SELECTED EXCERPT:
···
Tomorrow’s design of hospital ventilation
How Computational Fluid Dynamics (CFD) simulations may be used to analyse how different ventilation solutions will reduce the amount of pathogens in the air and thereby decrease spread of infection.
As late as January 13, 2020 The world health organization (WHO) listed thirteen challenges that is considered urgent for the next decade . Two of the challenges are linked to the health care systems and the people that work there. According to WHO, a significant investment is needed during the coming decade for improving the competence and working environment within the health care system.
AFRY is a strong partner in the development of new - and improvement of existing -hospitals. With numerous large projects in this sector in its reference portfolio, AFRY is prepared to aid the authorities with the challenges. A natural step in this development is the ability to track emissions of pathogens to the air in the building using advanced fluid dynamics simulations.
Here, AFRY has a unique capability because of a world class Computer Aided Engineering (CAE) department that is capable of conducting these simulations. The advanced fluid dynamics simulations are commonly denoted CFD-simulations where CFD stands for computational fluid dynamics. With these simulations it is possible to analyse how the air is affected if a patient sneezes or coughs into the air and how the pathogens are transported into the air. The droplets that may carry the pathogens will also to some extent evaporate. Thus, their ability to stay floating in the air will thereby be significantly enhanced. If the pathogens stay longer floating the air the risk of spreading disease will increase.
Three cases investigated
In this short article we present one example on how CFD-simulations may be used for analysing how different solutions will reduce the number of pathogens in the air. In the particular case that this article covers, the patient coughs through the mouth without any cover into the air. It should be noted that the modelling may be altered to cover other forms, such as sneezing, of pathogen emissions.
···
AVAILABLE DATA:

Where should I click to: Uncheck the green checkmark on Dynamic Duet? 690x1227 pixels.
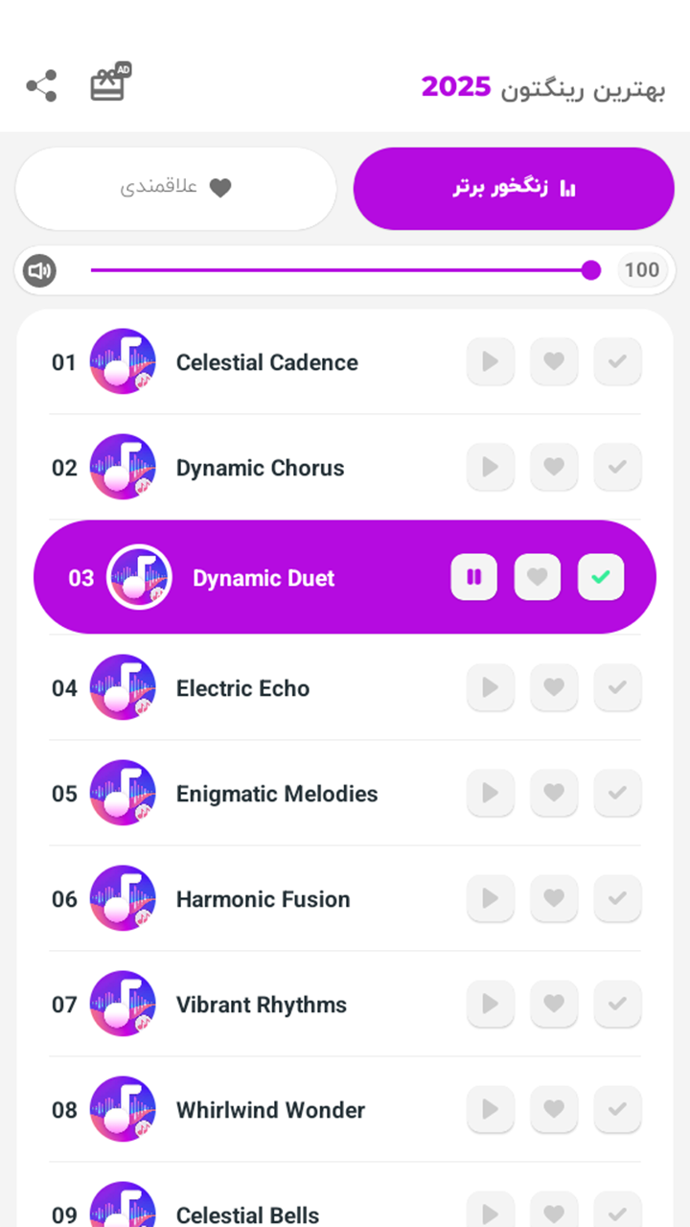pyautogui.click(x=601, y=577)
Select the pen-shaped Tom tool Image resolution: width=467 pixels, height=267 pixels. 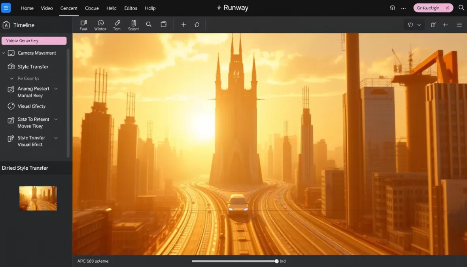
···
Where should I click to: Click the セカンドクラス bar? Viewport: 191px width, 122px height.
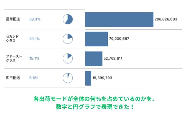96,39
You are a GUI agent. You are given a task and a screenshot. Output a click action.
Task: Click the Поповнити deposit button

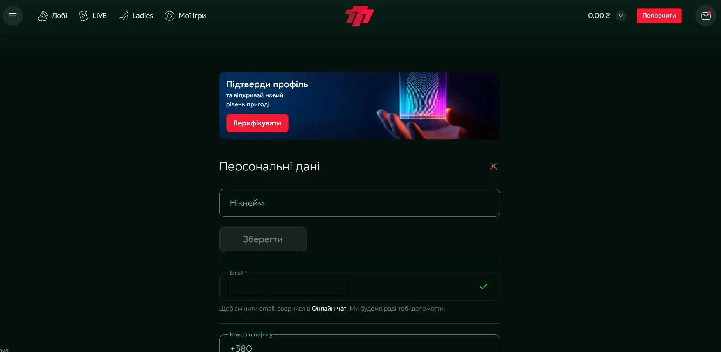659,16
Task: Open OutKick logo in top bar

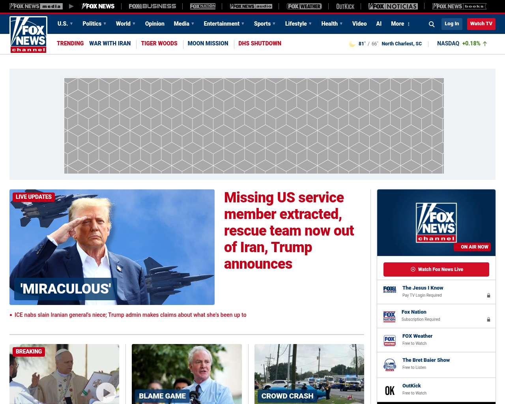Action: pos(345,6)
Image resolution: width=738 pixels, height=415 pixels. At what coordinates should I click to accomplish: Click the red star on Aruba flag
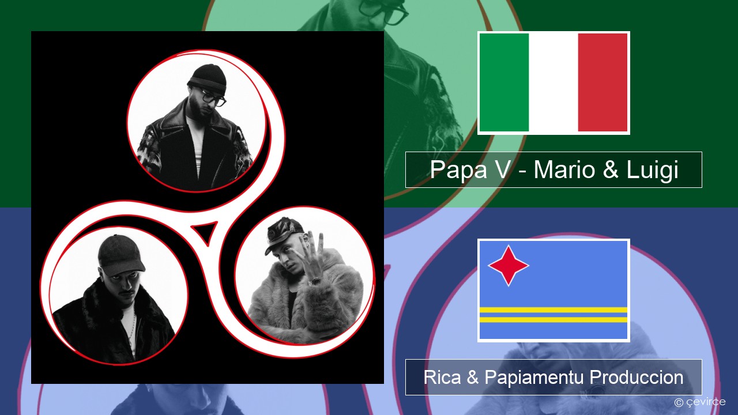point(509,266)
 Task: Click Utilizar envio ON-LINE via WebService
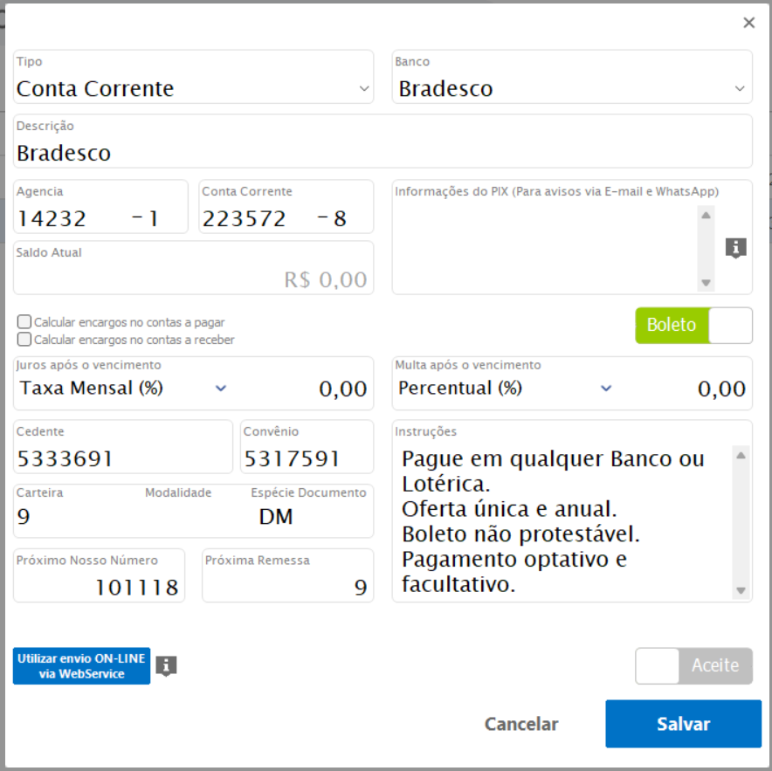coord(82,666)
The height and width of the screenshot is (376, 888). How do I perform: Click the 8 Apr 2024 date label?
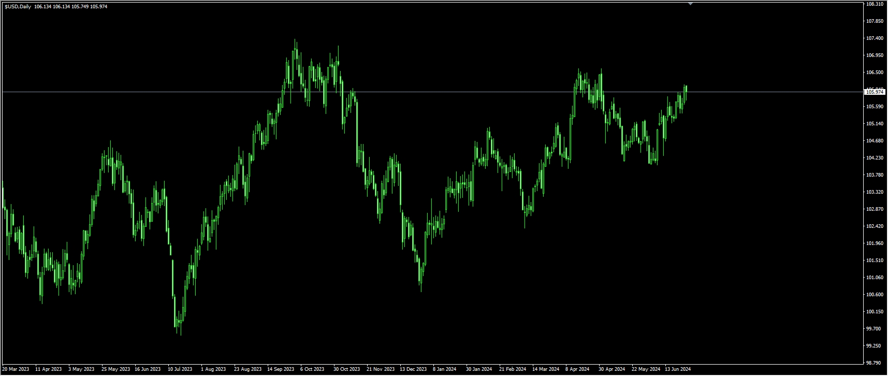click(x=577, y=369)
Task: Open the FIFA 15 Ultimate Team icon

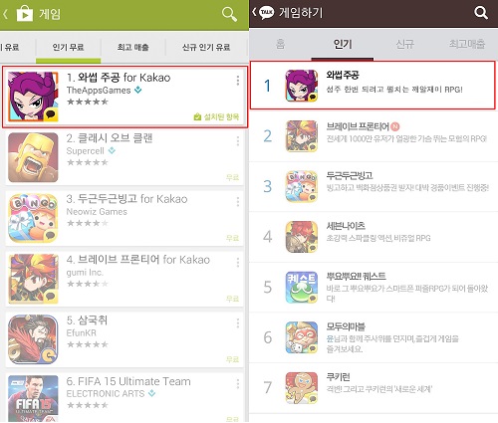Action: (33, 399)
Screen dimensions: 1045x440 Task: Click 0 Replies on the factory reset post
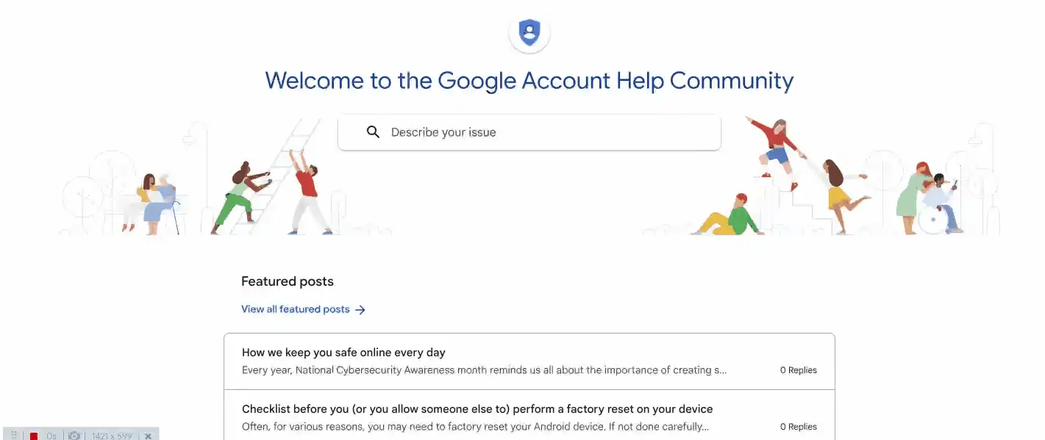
···
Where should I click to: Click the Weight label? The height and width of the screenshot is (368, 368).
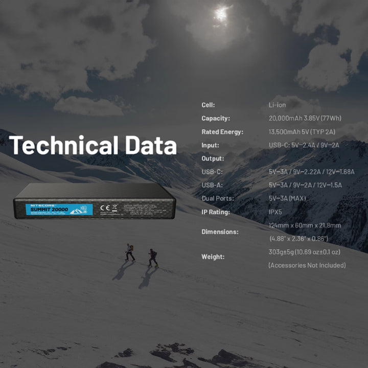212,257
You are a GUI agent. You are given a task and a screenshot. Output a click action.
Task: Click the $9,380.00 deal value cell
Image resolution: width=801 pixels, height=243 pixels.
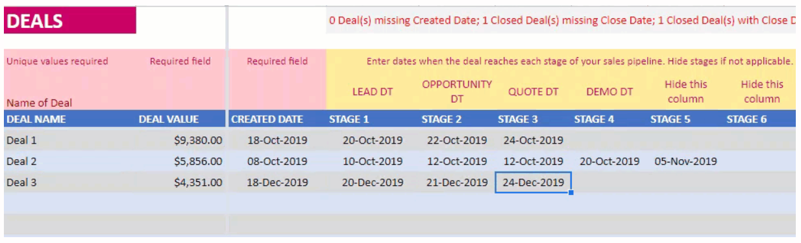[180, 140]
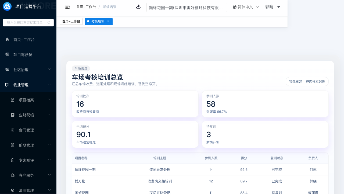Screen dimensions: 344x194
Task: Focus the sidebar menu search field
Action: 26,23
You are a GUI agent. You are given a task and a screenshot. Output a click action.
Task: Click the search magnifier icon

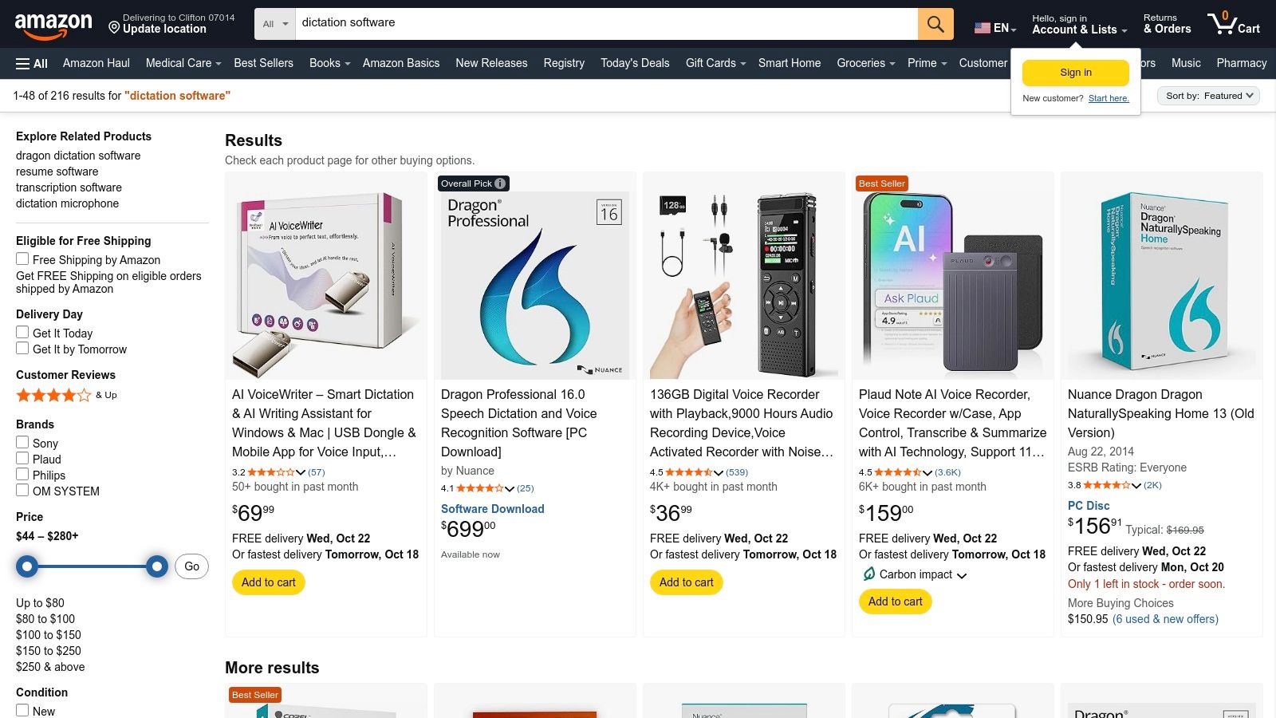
···
BRIEF:
Retype the passage of the hospital ventilation text above, beginning with the words "As late as January" and stopping after the words "fluid dynamics simulations.".

TASK ANSWER:
As late as January 13, 2020 The world health organization (WHO) listed thirteen challenges that is considered urgent for the next decade . Two of the challenges are linked to the health care systems and the people that work there. According to WHO, a significant investment is needed during the coming decade for improving the competence and working environment within the health care system.
AFRY is a strong partner in the development of new - and improvement of existing -hospitals. With numerous large projects in this sector in its reference portfolio, AFRY is prepared to aid the authorities with the challenges. A natural step in this development is the ability to track emissions of pathogens to the air in the building using advanced fluid dynamics simulations.